清水 メーカーそれぞれの規模で、できる範囲からやるということだろうね。
会場から そういえば昨日、杉坂さんの呼びかけで10人くらい集まって、釣りをする前に本栖湖の清掃をしてきました。
清水 おお。杉坂のアニキみたいな立場だったら、そういうことをもっと世間にアピールするべきじゃないの。

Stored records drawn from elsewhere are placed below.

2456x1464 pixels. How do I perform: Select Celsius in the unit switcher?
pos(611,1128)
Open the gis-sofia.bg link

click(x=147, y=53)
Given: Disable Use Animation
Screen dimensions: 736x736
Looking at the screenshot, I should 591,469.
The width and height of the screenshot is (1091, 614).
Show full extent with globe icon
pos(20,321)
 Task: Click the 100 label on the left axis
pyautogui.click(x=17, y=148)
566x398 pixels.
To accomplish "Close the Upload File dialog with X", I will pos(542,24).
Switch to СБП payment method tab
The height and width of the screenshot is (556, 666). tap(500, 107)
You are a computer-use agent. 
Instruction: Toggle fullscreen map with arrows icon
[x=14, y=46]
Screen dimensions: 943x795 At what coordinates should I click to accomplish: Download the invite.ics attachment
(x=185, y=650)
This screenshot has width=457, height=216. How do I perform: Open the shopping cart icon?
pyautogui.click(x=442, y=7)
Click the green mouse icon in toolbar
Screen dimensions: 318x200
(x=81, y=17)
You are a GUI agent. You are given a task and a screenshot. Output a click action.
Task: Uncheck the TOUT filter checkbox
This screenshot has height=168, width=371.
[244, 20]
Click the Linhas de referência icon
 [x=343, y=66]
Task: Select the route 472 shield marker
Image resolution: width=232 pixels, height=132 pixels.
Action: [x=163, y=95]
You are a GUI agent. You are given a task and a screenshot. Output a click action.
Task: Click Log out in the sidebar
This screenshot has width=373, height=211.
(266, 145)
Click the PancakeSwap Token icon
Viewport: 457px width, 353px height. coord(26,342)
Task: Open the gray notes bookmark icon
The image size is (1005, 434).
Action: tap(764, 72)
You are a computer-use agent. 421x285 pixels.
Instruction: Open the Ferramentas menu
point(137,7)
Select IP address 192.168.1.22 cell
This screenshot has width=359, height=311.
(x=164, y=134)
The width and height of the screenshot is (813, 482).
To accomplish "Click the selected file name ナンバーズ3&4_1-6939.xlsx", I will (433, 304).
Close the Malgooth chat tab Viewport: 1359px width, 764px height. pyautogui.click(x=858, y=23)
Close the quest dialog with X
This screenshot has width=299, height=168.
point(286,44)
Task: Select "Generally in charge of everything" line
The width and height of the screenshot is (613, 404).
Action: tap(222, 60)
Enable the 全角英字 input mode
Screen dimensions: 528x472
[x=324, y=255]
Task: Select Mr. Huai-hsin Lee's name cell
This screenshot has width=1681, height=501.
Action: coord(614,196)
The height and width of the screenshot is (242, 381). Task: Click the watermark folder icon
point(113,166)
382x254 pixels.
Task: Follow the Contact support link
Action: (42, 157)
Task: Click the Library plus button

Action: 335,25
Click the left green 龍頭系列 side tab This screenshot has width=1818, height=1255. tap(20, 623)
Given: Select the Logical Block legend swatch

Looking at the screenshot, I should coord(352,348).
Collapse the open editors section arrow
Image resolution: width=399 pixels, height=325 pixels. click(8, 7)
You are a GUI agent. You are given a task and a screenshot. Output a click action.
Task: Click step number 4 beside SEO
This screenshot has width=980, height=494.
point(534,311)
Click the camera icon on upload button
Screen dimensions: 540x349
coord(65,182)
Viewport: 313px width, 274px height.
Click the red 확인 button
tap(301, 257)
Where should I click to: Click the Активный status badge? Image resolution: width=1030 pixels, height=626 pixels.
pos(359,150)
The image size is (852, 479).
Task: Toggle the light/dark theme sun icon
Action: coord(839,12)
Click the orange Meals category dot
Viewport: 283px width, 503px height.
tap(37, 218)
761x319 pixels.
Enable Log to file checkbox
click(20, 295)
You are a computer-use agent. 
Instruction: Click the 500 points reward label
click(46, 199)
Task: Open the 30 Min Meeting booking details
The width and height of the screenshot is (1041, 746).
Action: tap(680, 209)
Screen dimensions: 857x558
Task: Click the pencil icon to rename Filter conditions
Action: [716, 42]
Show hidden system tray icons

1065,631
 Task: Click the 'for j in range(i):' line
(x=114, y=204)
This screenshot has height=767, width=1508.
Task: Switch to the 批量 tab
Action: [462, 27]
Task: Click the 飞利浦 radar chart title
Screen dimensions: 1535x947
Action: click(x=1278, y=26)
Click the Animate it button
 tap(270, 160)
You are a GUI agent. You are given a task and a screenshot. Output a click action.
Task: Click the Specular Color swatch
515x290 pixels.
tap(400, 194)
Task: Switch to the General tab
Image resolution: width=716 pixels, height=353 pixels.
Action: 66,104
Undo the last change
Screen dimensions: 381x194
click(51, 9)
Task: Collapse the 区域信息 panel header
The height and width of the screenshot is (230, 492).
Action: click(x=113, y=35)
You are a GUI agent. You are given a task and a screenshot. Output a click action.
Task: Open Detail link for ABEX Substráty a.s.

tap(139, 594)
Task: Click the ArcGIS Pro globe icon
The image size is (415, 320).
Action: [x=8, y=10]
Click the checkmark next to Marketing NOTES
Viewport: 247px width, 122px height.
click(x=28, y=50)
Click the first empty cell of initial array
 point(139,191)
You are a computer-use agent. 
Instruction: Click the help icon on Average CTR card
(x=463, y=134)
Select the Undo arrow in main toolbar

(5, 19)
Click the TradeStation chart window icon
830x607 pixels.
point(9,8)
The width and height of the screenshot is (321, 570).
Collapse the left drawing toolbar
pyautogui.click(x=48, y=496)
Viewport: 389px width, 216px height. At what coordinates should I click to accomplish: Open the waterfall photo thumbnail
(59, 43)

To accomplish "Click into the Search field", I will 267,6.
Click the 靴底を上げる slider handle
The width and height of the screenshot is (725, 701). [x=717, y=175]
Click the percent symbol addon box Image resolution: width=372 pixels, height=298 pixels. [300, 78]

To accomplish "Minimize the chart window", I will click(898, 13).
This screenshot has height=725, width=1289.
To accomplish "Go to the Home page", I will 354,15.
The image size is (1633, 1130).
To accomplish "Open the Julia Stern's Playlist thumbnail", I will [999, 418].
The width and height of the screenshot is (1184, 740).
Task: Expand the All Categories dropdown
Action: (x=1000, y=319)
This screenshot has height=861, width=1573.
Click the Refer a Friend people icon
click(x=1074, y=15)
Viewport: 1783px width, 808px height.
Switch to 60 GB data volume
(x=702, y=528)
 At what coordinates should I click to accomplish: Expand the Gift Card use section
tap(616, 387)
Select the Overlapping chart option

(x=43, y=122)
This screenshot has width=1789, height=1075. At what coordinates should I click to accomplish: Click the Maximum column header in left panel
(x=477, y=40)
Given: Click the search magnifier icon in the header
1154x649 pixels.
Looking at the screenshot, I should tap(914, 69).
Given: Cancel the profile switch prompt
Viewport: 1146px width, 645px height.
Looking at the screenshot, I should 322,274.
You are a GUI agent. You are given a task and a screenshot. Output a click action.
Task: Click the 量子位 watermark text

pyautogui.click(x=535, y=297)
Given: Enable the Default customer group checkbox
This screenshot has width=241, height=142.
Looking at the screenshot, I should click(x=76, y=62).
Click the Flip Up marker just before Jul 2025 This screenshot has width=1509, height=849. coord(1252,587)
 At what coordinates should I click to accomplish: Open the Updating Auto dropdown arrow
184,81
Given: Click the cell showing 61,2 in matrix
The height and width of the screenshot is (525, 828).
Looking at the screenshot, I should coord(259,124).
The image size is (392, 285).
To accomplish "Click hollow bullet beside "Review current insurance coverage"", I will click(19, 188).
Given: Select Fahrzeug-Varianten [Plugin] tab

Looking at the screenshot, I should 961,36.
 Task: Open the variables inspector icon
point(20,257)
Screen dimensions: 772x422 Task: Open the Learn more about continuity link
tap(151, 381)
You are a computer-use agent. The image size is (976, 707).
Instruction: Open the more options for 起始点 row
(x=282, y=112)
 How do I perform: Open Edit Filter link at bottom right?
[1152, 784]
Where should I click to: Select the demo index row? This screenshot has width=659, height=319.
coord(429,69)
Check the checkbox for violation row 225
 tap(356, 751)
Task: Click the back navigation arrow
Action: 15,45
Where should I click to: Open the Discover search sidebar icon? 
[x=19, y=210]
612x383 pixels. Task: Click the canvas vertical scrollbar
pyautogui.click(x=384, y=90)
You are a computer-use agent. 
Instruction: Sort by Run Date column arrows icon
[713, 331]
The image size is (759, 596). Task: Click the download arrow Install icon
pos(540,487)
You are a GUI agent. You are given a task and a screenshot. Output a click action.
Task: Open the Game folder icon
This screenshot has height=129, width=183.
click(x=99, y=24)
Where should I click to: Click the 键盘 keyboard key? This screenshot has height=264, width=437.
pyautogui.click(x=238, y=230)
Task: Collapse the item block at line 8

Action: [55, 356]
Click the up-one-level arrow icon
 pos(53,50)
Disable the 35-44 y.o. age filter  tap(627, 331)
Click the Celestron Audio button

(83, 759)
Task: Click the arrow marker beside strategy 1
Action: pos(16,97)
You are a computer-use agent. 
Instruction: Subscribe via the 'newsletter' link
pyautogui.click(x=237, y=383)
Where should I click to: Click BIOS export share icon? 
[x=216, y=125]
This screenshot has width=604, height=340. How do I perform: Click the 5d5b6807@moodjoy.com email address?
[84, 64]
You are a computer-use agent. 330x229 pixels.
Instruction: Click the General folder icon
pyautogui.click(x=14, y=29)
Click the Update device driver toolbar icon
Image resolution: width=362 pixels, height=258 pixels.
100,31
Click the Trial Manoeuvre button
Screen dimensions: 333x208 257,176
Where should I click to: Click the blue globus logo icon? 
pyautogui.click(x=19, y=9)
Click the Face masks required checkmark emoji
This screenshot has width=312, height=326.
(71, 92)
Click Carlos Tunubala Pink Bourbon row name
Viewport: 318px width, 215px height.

杉坂 いや、わざとらしいって言われるし(笑)。実は雑誌社にも来るなって言ったんだ。ぼくはただ、あんなきれいな湖なんだから、汚いのいやだと思っただけで。それで漁協に許可をとって、ゴミ拾いしたの。
会場から わざとらしくゴミ拾いすると、たしかにやっかまれるってのはある。でもそれを覚悟でやってアピールする時期にきてるんじゃないかと思うんです。業界としてもっと推奨すれば、フライフィッシングのイメージもあがるし、ああフライフィッシングって楽しそうだな、と思ってくれる人もいると思うんです。
清水 雑誌社や大きなメーカーが音頭をとって、足並みそろえてやっていったほうがいい。そうでないと、フライフィッシングに明日はないよ。
会場から 魚がいないと釣りもできないですよ。魚がいないようにしたりゴミを捨てるのは釣り人なんですから。